Ce mercredi 3 juillet, Sciences Po certifie la seconde promotion d’Emouna. Qu’est-ce que Emouna ? Une formation unique, née du souhait de plusieurs ministres du culte, - prêtre, imam, rabbin… -, de favoriser le dialogue entre religions, tout en s’interrogeant sur leurs places respectives au sein de la culture française. Deux années à peine après sa création, Emouna compte déjà une soixantaine de certifiés. Pauline Bebe, membre cofondateur* du programme, revient sur les moments forts de cette formation.

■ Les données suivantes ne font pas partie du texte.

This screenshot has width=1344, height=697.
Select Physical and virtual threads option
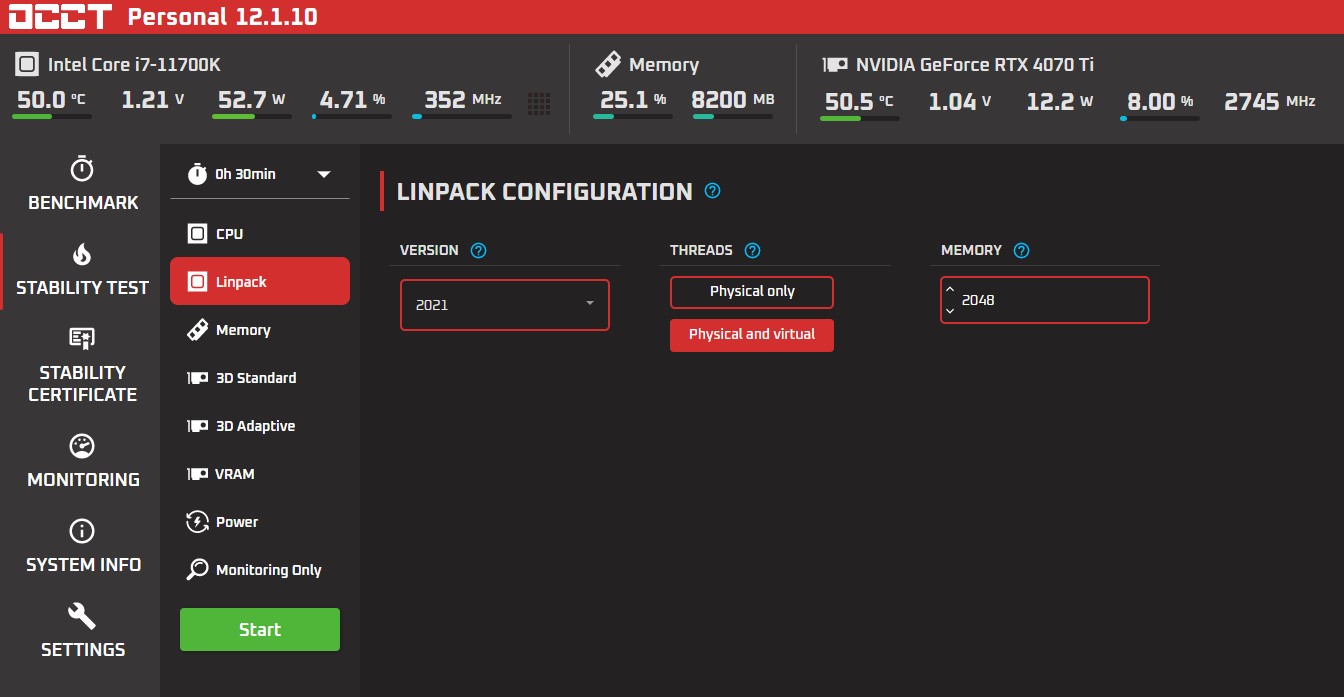pyautogui.click(x=751, y=335)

C’est sous le toit en chaume de la Grande Pagode du Bois de Vincennes que la dernière journée de cours de la formation Emouna - l’Amphi des Religions s’est déroulée. Après avoir longé le lac du Bois de Vincennes, et foulé les petits chemins bordés d’herbes folles, ils se sont retrouvés devant ce bâtiment aux inspirations africaines datant de l’exposition universelle de 1931. A côté d’une statue du Bouddha imposante, qui reflétait dans ses dorures la lumière du soleil levant, un groupe improbable écoutait religieusement Frédéric Dieu, conseiller d’État, lui parler des nuances de la loi française concernant les Ministres du Culte. Le culte y était bien défini mais pas le Ministre du Culte. La subtilité des décisions juridiques se déroulait comme une dentelle de finesse, ponctué des sourires du juge passionné par son sujet.

« Religieusement », en réalité pas tant que cela, les questions fusaient de toute part sur les notions qui faisaient le quotidien de l’auditoire : loi 1901, loi 1905, du principe de non-ingérence à l’ordonnance de l’État de respecter la hiérarchie religieuse, de la menace à l’ordre public à l’impossibilité de tenir des réunions politiques dans les lieux cultuels, du secret professionnel et de ses limites exceptionnelles jusqu’au concept d’un « toit juridiquement détachable ». Humour, loi et religion font bon ménage !

Sur les visages lumineux des participants se lisait la passion du moment mêlée de l’ombre d’une tristesse de savoir que le soir ils se quitteraient et que cet apprentissage prendrait fin, après 18 journées passées ensemble. Dix-huit journées où imams, moines bouddhistes, pasteurs, prêtres, rabbins, et représentants de la société civile ont pu, grâce à ce programme inédit, tisser des liens forts qui, ont-ils dit, ont changé leur vie.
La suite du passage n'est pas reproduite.